[[ Data open ]]

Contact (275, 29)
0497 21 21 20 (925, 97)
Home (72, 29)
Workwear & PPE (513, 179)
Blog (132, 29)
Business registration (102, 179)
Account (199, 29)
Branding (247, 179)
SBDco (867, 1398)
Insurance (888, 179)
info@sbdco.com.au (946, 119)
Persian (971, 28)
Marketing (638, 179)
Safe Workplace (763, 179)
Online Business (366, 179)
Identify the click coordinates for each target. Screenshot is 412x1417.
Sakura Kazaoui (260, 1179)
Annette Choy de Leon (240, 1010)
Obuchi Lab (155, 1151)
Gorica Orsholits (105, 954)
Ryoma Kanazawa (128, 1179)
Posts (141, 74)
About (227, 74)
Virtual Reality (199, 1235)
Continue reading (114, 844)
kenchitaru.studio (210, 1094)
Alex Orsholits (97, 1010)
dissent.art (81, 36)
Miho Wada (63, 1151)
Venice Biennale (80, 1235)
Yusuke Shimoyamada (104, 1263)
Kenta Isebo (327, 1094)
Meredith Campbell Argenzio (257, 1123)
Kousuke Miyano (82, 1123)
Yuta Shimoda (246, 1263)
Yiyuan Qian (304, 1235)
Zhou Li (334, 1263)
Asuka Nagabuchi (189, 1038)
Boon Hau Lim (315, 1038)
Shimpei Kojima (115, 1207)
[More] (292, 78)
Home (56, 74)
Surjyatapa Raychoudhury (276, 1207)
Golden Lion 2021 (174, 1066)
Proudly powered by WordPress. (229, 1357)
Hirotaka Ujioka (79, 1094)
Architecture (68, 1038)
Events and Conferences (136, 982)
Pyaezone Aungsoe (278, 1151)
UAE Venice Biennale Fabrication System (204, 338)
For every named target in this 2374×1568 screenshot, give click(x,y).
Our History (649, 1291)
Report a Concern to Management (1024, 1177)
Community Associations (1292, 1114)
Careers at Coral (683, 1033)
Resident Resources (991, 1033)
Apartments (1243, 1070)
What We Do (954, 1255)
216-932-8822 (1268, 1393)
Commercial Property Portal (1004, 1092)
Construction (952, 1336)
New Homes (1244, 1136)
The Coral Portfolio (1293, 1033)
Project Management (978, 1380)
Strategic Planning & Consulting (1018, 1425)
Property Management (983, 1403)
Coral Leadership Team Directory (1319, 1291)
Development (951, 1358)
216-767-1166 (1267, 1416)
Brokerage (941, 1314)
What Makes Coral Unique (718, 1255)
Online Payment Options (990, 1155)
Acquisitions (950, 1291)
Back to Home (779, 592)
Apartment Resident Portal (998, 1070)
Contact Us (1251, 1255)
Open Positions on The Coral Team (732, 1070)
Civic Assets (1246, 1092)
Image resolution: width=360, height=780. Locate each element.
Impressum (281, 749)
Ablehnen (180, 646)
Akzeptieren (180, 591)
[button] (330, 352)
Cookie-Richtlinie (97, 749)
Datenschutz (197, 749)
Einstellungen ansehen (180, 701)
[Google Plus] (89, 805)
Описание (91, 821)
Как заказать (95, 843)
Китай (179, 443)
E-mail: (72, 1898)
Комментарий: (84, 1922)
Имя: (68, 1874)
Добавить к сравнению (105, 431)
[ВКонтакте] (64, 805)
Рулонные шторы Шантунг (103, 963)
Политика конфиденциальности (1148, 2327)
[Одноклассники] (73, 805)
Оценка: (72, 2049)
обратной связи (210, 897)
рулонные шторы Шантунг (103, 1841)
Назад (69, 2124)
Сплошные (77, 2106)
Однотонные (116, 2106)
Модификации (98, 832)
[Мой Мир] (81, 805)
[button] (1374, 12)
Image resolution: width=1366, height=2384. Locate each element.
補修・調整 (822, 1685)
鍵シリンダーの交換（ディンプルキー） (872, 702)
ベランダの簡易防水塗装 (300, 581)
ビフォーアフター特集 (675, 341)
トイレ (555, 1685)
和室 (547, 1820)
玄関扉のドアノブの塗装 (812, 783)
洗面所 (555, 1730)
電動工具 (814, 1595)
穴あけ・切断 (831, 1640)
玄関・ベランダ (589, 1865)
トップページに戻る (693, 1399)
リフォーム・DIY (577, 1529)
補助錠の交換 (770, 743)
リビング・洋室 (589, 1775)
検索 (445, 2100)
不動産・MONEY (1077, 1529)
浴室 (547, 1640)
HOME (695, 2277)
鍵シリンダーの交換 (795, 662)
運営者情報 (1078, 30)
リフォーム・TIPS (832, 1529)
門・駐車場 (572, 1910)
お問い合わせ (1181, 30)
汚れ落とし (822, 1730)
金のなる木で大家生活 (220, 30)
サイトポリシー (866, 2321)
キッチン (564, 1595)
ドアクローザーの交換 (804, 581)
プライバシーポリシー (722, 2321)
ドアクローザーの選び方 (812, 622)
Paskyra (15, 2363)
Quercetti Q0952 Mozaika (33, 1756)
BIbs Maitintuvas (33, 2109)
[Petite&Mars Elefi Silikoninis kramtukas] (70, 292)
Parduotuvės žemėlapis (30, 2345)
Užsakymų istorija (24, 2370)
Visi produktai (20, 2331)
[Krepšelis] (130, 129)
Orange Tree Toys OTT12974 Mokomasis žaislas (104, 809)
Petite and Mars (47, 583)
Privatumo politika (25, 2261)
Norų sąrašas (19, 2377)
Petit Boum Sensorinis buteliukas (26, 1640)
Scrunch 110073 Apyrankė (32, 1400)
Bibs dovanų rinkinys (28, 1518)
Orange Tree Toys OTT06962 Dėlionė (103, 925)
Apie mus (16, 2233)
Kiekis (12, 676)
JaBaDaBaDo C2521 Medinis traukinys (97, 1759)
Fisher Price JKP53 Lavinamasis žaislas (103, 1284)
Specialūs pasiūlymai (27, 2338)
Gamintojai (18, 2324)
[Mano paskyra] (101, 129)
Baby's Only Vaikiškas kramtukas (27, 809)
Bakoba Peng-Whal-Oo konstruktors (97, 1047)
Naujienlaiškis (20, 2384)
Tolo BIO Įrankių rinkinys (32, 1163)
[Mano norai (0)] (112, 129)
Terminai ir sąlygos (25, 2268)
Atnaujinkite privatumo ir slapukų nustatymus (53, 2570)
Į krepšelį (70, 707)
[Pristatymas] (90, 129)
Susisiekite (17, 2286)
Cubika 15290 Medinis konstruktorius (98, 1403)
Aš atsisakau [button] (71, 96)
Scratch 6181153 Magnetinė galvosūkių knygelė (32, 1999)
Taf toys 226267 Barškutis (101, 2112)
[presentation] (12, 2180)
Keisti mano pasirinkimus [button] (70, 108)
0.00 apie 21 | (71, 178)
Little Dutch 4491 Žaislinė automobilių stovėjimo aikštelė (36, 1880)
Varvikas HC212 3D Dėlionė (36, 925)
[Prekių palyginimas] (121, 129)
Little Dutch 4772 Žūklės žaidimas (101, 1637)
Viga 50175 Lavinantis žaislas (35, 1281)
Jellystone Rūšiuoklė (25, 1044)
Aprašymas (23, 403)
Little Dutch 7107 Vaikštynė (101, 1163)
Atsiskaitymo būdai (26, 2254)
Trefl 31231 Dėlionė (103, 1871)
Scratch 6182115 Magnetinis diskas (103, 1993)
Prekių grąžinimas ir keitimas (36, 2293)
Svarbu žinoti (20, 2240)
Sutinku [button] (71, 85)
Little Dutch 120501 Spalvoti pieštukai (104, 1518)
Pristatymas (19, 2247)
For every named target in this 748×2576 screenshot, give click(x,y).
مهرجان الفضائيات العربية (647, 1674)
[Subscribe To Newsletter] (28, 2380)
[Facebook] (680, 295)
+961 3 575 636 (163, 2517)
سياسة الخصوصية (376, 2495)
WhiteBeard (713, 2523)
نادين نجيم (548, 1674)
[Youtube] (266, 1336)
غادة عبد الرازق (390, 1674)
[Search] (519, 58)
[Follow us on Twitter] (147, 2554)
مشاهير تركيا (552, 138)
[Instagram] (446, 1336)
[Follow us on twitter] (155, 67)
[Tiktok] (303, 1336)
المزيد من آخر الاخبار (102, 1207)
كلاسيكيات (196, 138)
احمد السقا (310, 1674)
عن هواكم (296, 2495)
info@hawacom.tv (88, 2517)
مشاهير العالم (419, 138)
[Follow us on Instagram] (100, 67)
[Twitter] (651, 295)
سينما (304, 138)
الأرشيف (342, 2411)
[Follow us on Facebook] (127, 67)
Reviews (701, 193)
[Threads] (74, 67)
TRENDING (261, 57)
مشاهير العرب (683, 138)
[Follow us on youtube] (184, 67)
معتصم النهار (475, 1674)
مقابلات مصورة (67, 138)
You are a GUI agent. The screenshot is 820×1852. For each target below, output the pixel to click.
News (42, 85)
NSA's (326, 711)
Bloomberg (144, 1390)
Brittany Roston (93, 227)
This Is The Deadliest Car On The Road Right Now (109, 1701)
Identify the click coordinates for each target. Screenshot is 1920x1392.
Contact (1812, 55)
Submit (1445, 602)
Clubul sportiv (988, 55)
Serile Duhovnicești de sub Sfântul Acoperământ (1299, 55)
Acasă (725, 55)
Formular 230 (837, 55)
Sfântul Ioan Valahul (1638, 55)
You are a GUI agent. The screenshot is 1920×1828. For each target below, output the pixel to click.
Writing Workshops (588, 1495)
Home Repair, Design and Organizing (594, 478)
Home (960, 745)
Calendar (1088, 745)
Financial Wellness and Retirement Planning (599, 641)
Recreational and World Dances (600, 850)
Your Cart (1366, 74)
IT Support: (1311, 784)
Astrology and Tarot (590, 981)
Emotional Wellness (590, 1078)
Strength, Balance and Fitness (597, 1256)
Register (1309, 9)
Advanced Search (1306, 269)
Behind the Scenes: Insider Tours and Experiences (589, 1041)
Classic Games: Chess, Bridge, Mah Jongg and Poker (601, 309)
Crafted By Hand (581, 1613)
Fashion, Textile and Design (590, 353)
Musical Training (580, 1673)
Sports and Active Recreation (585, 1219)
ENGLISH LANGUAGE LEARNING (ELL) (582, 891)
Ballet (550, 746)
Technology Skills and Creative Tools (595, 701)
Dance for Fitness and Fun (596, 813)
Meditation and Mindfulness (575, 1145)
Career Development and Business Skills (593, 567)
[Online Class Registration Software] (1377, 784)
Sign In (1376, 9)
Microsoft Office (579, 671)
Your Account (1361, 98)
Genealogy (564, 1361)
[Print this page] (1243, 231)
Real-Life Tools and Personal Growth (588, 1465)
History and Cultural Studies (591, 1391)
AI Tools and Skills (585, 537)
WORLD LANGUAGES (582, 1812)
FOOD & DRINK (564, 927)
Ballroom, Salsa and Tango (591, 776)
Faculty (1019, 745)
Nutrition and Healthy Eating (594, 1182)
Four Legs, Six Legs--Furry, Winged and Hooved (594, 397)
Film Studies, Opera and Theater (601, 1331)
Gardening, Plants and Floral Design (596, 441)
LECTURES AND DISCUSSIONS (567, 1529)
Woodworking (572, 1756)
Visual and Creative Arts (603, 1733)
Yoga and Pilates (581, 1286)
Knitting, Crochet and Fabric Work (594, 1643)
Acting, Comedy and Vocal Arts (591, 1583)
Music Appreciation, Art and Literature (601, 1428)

[[ Data closed ]]

Your objective
Above this instruction are the records; retype exactly the lines from the one containing "Cubika 15290 Medinis" up to and including the one containing "Pristatymas (19, 2247)".

Answer
Cubika 15290 Medinis konstruktorius (98, 1403)
Aš atsisakau [button] (71, 96)
Scratch 6181153 Magnetinė galvosūkių knygelė (32, 1999)
Taf toys 226267 Barškutis (101, 2112)
[presentation] (12, 2180)
Keisti mano pasirinkimus [button] (70, 108)
0.00 apie 21 | (71, 178)
Little Dutch 4491 Žaislinė automobilių stovėjimo aikštelė (36, 1880)
Varvikas HC212 3D Dėlionė (36, 925)
[Prekių palyginimas] (121, 129)
Little Dutch 4772 Žūklės žaidimas (101, 1637)
Viga 50175 Lavinantis žaislas (35, 1281)
Jellystone Rūšiuoklė (25, 1044)
Aprašymas (23, 403)
Little Dutch 7107 Vaikštynė (101, 1163)
Atsiskaitymo būdai (26, 2254)
Trefl 31231 Dėlionė (103, 1871)
Scratch 6182115 Magnetinis diskas (103, 1993)
Prekių grąžinimas ir keitimas (36, 2293)
Svarbu žinoti (20, 2240)
Sutinku [button] (71, 85)
Little Dutch 120501 Spalvoti pieštukai (104, 1518)
Pristatymas (19, 2247)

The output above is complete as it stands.